Revamp the DC universe!

Maybe you thought Infinite Crisis was an element in futility. Maybe you thought that Crisis on Infinite Earths didn’t go nearly far enough. Maybe you thought you could have done a better job.

Prove it.

If you were appointed editor-in-chief of DC Comics, given ultimate editorial control over all hiring & firing decisions, and assured a ten-year-reign in that position, how would you revamp DC?

Here’s six things I’d do:

  1. Starting with the aftermath of COIE, I’d restart the universe from scrap–no story told beforehand is in continuity now. The new publishing history starts in 2000, twelve years after Superman’s first appearance, and there’d be a 52-part maxiseries (like the current 52) summarizing the new history.

  2. The Justice Society would be only a historical artifact. No member of the Society is publicly active as a super-hero, having been forced into retirement by McCarthyism. In addition, the mortals in the group–Flash, GL, Wildcat, etc–are all dead or in nursing homes, and there’s an editorial edict that none can be reintroduced as active characters unless they’re killed in the same storyline.

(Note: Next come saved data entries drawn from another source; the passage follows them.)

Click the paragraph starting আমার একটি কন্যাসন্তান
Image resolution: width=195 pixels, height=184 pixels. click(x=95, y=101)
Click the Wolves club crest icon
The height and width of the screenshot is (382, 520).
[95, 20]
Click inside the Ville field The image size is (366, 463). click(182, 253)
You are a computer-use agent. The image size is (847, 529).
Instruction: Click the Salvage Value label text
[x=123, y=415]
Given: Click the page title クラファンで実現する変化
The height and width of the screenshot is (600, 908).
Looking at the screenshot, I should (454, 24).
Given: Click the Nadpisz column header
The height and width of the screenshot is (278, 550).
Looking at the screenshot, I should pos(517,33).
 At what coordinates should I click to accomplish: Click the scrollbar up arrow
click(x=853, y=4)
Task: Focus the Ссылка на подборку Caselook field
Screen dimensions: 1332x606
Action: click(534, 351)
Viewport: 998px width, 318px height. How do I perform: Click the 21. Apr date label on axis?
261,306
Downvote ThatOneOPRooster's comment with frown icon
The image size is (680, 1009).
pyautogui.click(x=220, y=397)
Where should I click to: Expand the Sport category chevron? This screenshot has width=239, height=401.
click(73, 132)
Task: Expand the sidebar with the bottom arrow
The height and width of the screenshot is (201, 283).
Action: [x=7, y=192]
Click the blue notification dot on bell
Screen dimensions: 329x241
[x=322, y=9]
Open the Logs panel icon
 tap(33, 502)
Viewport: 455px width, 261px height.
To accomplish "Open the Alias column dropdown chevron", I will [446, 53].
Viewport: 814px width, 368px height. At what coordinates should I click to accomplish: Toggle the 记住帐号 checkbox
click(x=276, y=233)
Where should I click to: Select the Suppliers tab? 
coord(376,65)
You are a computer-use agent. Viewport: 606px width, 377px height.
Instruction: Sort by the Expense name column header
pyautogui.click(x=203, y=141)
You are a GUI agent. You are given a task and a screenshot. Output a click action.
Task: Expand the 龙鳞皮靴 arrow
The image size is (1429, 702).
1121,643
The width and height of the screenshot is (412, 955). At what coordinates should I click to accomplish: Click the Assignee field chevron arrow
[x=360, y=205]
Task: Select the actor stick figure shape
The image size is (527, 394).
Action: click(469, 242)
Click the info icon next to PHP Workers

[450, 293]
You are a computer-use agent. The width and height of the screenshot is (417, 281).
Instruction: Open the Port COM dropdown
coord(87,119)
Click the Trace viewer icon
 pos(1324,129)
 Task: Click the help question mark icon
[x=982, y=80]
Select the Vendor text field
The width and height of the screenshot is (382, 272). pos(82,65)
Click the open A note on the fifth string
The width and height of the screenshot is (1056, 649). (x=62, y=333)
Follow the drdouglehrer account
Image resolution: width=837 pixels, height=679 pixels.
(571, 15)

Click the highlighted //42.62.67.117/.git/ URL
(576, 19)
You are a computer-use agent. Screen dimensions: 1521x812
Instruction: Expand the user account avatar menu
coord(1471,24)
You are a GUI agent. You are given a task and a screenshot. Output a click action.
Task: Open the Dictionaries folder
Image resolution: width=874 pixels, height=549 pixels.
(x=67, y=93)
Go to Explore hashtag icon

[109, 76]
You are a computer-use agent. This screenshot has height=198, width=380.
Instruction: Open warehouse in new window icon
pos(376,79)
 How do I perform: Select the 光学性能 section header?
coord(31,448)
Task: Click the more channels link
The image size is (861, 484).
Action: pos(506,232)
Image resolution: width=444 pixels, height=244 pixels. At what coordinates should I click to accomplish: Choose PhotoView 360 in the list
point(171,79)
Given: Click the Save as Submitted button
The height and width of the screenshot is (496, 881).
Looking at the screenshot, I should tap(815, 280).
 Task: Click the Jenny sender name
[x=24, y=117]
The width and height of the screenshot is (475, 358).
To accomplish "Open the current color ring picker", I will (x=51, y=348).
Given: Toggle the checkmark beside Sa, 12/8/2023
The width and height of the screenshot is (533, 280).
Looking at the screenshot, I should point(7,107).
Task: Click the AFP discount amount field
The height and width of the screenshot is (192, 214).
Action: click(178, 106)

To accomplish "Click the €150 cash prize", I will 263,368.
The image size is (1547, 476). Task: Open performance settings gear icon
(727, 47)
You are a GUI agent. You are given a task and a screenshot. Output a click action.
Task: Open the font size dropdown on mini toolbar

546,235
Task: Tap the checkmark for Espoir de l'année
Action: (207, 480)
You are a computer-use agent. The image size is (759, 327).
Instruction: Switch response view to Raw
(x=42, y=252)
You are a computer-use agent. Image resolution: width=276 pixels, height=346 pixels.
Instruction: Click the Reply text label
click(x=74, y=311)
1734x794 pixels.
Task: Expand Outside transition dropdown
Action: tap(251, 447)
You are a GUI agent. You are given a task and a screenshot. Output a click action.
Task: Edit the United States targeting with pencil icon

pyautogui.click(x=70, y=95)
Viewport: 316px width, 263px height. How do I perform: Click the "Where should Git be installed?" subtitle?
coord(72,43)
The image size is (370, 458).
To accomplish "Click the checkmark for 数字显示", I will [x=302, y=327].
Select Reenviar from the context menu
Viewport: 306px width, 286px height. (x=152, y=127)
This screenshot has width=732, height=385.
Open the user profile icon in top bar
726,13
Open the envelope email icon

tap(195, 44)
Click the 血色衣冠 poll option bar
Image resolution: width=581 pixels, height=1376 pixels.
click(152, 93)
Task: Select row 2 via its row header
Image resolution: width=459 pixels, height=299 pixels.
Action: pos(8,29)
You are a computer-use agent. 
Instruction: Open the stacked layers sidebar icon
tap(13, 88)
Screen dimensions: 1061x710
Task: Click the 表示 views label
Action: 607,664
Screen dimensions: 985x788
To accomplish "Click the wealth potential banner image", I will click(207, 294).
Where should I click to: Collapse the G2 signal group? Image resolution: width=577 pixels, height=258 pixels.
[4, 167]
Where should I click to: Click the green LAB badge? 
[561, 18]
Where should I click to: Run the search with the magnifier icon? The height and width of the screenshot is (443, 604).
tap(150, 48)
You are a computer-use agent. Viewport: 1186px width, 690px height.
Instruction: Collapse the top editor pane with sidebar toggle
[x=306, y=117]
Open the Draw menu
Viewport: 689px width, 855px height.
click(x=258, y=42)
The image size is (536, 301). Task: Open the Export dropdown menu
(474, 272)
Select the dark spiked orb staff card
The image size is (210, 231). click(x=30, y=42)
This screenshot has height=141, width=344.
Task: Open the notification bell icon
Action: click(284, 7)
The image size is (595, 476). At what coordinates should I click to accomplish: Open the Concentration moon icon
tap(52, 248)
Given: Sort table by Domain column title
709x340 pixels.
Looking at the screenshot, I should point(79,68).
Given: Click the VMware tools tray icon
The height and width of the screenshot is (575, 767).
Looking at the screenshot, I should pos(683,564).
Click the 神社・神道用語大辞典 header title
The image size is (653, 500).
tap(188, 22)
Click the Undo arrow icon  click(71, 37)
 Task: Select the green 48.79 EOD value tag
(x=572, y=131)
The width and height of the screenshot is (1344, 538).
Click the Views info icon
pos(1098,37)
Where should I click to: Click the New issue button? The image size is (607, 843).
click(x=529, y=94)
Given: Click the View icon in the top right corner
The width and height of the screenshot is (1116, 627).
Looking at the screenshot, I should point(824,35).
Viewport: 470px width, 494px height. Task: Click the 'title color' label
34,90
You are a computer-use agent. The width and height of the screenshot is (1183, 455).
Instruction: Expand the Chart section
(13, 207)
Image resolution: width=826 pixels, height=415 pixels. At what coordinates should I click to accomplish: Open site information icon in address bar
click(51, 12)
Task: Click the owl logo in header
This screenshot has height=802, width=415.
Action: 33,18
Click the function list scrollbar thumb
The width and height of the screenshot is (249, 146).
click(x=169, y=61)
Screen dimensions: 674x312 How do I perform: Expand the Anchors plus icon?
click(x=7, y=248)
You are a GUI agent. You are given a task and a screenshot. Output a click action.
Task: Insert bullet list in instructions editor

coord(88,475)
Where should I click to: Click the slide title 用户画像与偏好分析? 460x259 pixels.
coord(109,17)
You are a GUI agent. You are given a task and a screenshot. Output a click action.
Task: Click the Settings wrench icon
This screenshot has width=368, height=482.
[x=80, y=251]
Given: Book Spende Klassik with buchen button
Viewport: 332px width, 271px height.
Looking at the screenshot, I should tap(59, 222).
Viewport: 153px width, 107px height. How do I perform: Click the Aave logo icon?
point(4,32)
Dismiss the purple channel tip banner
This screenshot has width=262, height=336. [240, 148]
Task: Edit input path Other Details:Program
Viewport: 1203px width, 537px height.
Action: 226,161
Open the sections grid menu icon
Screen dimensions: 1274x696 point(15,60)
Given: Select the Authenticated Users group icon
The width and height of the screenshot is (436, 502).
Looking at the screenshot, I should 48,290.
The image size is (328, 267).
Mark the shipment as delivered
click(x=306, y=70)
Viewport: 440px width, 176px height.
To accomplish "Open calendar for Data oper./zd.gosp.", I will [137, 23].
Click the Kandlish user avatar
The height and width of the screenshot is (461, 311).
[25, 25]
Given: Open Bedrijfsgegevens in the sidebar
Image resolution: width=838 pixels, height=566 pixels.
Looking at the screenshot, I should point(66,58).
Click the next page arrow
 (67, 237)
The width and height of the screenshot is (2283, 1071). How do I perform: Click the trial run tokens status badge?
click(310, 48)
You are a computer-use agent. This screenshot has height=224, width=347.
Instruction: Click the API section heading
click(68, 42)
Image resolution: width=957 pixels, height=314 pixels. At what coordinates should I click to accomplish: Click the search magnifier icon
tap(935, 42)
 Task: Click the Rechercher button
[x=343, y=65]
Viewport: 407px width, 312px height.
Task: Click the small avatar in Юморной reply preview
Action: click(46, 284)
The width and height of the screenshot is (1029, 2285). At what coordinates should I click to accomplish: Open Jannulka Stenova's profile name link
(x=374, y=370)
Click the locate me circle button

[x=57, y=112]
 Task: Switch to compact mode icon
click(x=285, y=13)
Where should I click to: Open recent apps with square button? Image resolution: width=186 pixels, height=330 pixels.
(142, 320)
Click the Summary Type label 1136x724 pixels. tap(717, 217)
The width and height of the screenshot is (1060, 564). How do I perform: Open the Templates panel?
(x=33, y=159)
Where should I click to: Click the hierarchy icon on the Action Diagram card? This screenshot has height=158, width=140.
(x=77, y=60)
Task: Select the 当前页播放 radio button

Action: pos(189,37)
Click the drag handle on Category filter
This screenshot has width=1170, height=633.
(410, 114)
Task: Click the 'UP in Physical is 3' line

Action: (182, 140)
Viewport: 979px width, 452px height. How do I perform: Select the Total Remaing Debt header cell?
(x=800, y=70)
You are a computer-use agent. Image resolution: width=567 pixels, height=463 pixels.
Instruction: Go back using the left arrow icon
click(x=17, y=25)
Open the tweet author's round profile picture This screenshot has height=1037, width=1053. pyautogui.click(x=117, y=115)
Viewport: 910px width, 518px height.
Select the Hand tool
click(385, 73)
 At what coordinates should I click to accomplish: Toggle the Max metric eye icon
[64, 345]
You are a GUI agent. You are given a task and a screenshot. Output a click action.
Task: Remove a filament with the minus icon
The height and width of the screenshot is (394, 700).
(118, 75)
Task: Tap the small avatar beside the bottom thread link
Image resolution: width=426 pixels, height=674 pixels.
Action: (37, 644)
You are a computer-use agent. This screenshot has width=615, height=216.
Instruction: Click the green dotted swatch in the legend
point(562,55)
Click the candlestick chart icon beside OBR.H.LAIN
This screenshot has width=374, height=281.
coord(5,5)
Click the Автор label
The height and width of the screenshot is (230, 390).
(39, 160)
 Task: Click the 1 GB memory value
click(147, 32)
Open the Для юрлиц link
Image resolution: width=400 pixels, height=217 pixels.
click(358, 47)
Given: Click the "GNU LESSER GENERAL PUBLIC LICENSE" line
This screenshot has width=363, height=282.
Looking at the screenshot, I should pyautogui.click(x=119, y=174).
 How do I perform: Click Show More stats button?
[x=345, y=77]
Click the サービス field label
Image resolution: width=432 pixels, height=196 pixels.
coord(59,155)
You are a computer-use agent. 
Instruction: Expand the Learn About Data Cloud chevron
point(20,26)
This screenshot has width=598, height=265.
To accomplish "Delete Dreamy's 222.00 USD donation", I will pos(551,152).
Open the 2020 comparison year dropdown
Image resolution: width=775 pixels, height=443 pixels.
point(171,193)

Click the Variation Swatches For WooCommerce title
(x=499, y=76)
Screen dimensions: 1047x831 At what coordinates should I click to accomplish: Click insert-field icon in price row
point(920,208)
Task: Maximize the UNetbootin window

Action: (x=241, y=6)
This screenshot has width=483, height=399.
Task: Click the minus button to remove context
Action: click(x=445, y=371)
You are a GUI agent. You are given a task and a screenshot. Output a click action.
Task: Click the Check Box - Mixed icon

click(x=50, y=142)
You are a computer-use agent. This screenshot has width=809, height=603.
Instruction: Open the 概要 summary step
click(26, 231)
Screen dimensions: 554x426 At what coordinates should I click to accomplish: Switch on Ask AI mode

  3. Metahumans–and I’m including non-powered characters like Batman in this group–are as scarce as hen’s teeth. Earth has about 75 super-heroes total, and maybe twice that many super-villains. One exception: secret civilizations like Atlantis and Paradise island still exist, but no more than two persons from such worlds are allowed to be major characters.

  4. After the McCarthy hearings in the 50s that caused the dissolution of the JSA, there were no public heroes until Superman appeared in the late 80s.

  5. Resurrections are even rarer than metahumans. Writers are only allowed to kill off characters they create, and characters can only be brought back to life if the EIC agrees.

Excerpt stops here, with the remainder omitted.